I was kind of hoping to like this book a little more than I did. I heard the author speak a while back, and he was fantastic. The premise of the book was awesome. And the amount of research, history, and mythology that leaked from the pages was rather amazing. I just wasn’t necessarily feeling the action scenes or the two main characters that well.
I wanted to like Sophie and Josh. I really did. Normally, I love twin main characters. I think my problem with them was that they were supposed to be teens. And while they were old enough to do things like drive (with an adult in the car) or work summer jobs at a café and bookstore, so much of their personalities screamed 9 or 10 year-old to me. Their arguments, their jealousy, and their problem-solving all felt rather juvenile. And there were moments too when it wasn’t even that they sounded juvenile so much, as the author was really, really trying to sound youthful, and not quite pulling it off.
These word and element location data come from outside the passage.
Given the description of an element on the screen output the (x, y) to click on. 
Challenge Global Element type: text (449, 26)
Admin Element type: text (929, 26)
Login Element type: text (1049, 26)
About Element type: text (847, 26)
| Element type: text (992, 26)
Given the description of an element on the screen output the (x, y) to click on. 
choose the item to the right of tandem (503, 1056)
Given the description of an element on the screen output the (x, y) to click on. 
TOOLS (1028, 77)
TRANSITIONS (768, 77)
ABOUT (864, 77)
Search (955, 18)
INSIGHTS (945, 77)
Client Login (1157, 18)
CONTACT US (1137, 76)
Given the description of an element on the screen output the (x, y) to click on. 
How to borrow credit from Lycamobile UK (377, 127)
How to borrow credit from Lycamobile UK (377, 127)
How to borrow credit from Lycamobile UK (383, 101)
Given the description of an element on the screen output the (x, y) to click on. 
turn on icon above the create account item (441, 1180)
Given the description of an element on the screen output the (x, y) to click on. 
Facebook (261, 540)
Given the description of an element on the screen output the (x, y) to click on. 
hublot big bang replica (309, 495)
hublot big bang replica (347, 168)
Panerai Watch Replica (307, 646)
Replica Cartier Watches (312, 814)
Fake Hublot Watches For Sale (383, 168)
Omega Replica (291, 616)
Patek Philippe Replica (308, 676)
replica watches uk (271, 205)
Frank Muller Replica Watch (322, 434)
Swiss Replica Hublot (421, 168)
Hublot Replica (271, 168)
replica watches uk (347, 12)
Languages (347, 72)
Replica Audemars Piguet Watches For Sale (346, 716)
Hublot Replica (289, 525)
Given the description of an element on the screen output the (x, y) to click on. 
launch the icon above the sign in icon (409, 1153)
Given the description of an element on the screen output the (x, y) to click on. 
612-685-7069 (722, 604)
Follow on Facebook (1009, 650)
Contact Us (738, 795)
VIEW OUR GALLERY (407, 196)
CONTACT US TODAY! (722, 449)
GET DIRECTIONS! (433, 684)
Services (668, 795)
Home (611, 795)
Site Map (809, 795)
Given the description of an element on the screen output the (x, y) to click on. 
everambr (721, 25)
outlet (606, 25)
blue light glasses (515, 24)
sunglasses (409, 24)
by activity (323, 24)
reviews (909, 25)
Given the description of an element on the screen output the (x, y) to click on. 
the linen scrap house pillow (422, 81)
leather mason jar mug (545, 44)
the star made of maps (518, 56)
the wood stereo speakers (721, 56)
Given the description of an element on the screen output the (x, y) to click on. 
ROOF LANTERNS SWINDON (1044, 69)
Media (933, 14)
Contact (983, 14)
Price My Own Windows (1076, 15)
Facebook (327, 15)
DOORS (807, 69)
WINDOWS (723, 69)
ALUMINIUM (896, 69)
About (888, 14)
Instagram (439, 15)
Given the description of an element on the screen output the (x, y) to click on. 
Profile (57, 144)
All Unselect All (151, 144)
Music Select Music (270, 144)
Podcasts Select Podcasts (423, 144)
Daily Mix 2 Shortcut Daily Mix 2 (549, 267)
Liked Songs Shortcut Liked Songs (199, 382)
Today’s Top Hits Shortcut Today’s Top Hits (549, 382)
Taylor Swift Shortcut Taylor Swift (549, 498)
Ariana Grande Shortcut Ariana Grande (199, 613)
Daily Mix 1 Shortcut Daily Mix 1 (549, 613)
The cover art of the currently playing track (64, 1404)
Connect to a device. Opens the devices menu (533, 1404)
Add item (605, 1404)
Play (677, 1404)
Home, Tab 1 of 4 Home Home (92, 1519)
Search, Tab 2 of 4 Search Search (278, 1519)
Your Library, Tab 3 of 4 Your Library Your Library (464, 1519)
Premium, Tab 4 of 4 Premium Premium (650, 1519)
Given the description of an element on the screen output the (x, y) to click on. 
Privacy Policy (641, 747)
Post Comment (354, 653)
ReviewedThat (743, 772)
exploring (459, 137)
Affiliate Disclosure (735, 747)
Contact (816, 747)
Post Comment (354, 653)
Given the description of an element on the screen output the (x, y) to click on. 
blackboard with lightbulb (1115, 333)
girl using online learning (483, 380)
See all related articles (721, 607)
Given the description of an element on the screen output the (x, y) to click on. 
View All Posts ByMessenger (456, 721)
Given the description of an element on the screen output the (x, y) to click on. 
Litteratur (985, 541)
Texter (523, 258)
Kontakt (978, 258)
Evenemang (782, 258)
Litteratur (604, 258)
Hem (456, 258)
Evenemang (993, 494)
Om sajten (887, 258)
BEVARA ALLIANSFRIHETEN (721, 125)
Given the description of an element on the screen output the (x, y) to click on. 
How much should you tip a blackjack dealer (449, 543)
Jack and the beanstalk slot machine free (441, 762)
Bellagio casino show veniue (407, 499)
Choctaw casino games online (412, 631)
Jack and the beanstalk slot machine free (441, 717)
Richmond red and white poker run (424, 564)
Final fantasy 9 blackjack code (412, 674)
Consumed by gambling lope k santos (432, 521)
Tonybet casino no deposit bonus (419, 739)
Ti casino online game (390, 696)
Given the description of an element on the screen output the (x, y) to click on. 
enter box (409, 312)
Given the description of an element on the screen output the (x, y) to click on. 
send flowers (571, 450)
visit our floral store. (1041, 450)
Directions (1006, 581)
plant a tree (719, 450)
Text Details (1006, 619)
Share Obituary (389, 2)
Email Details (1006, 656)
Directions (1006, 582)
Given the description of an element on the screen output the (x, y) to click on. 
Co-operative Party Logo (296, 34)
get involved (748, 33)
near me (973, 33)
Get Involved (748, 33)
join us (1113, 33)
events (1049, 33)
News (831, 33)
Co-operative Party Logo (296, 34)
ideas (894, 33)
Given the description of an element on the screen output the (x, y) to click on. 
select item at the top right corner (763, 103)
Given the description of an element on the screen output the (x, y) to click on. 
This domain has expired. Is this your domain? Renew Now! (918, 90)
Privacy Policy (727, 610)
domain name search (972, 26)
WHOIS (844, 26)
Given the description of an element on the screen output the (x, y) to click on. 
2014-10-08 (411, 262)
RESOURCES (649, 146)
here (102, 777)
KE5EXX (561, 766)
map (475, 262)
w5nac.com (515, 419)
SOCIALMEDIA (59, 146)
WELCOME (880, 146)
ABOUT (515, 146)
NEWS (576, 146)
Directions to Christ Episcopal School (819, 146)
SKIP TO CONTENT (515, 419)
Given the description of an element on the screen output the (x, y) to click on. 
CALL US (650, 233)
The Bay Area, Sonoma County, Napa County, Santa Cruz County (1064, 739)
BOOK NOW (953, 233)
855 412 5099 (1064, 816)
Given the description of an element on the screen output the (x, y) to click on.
The adult characters were my favorites. How can you not like Nicholas Flamel? And of course his awesome, kick-butt wife who was throwing punches while imprisoned was pretty epic too. I even was fascinated by the bad guy (in a kind of Magneto way). There were some fantastical centuries old mythological creatures that were super interesting too. It’s the two sort of normal characters that were the ones lacking for me; the author seemed to be struggling with how to write teenagers and I almost wish they were children or adults instead.
The plot was also not as cool as I was expecting it to be. I liked the idea of ancient elders finding excuses to battle it out. I also found the prophecy with the twins to be kind of cool too. But, all the battles with birds and cats just seemed kind of comical to me. I feel like the writer wanted these scenes to be super suspenseful, but they came off rather silly. A lot of action felt like cartoon action and it was hard for me to take it seriously. Scary dinosaur creatures end up being friendly and communicative. There’s a super strong power that turns the mythical cat warriors into real cats…I just kind of kept smiling at that stuff, and not in a good way.
That being said, Michael Scott was able to draw in all kinds of mythology from all over the world, unique pieces of history, and plenty of good ideas that I know will need to be addressed later in the series. I was impressed by how much he was able to put into one book. And I was impressed by how well all the different pieces fit together. I do wish I cared more for the main characters. (Maybe I’d like Sophie and Josh more if they were either children or adults). I also wish some of the action scenes came off more seriously and suspenseful, as compared to comical. I give this one a 7/10.